_WHAT TO PRODUCE:_ Edit all of the lines below by replacing "dock" with "taskbar" and leaving everything else unchanged, then give them again without the pictures.

[Item-finding records]
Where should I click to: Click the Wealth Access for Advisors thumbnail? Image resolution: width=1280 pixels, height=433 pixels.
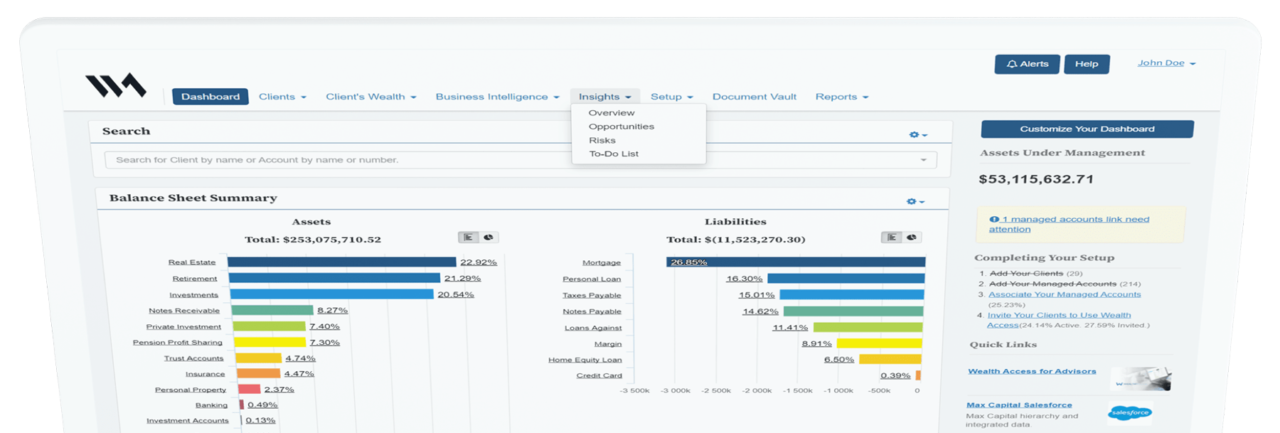pyautogui.click(x=1140, y=379)
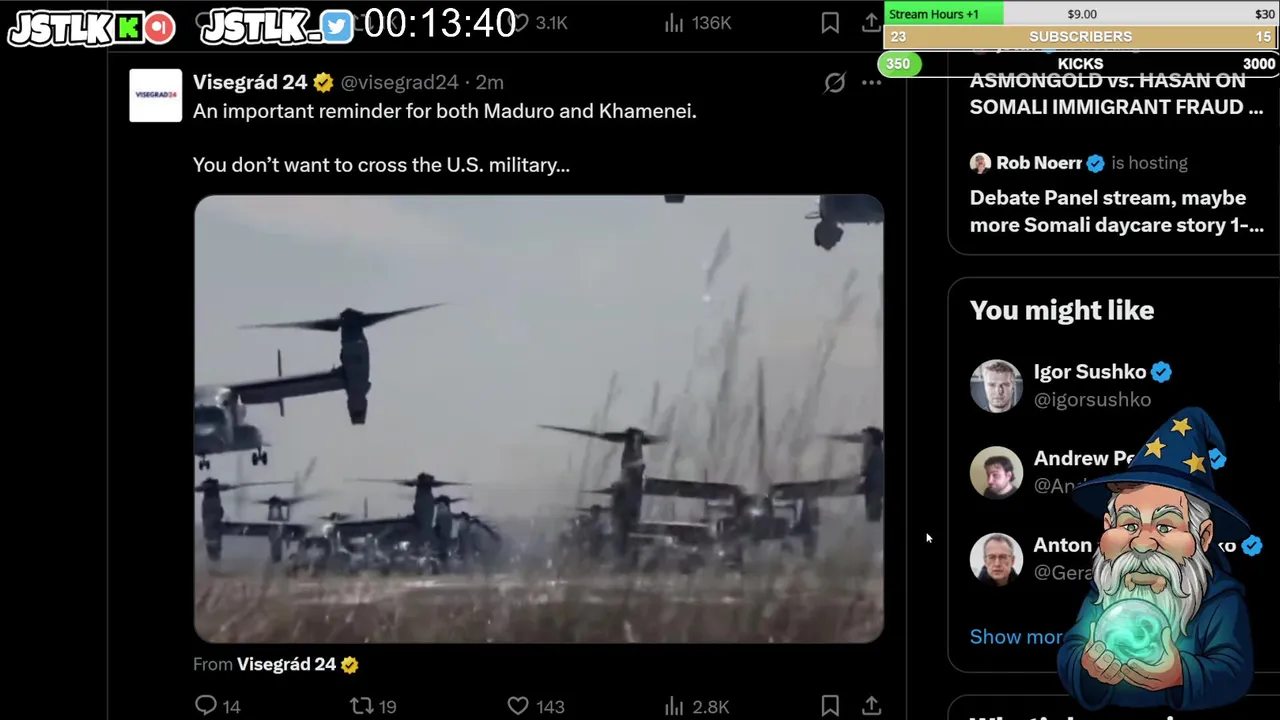Open reply icon with 14 comments
The image size is (1280, 720).
tap(217, 706)

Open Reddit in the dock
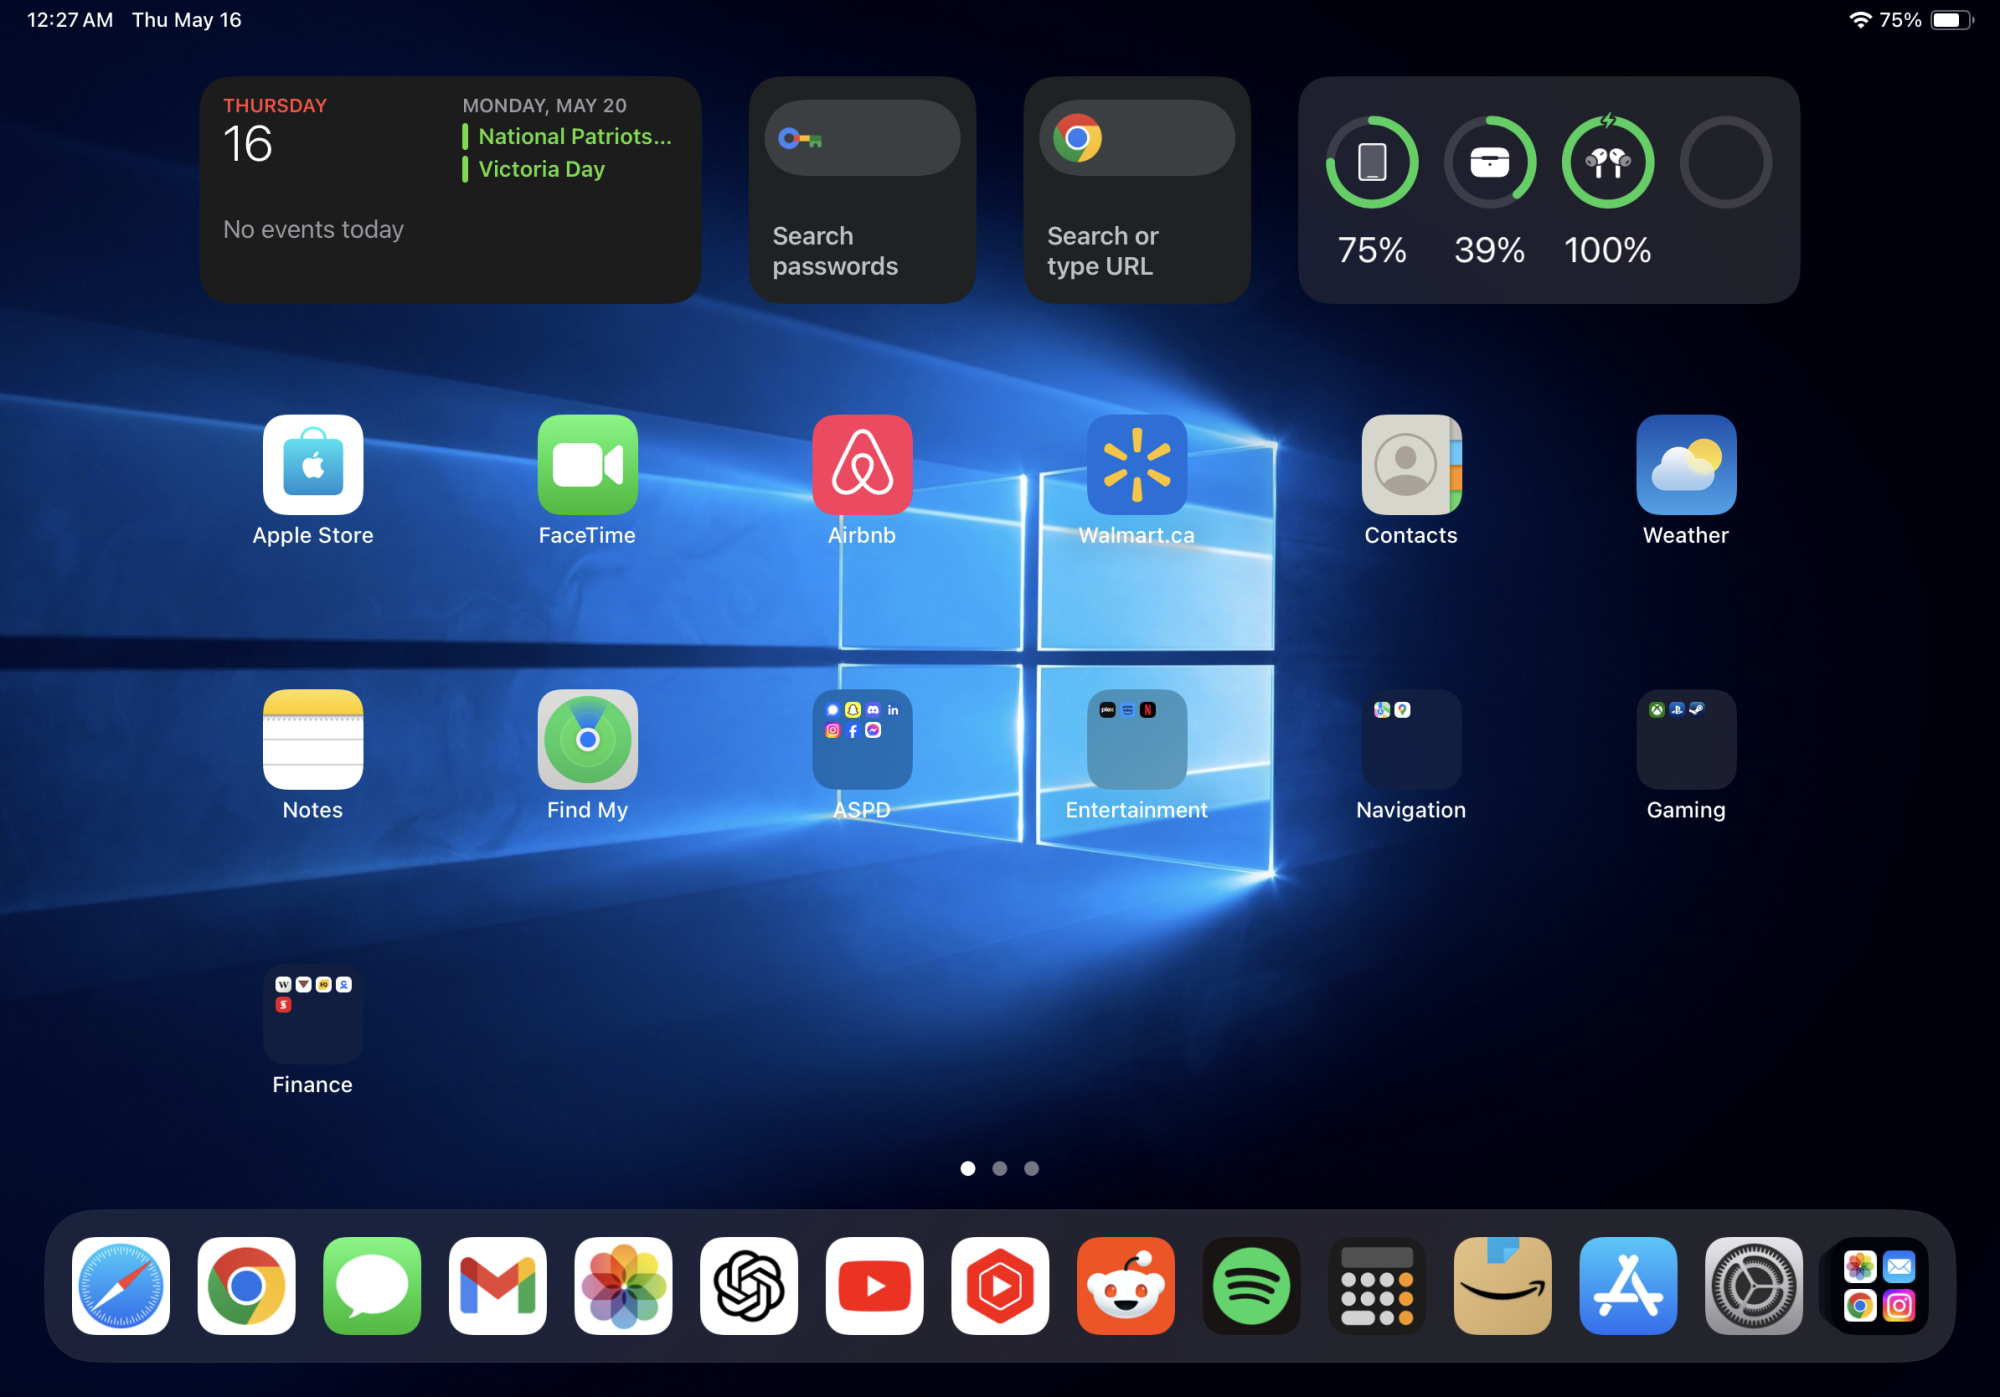coord(1125,1286)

_RESPONSE TO THIS TASK:_
Where should I click to: Click the Wealth Access for Advisors thumbnail? Image resolution: width=1280 pixels, height=433 pixels.
pyautogui.click(x=1140, y=379)
Open reply icon with 14 comments
The image size is (1280, 720).
tap(217, 706)

Open Reddit in the taskbar
coord(1125,1286)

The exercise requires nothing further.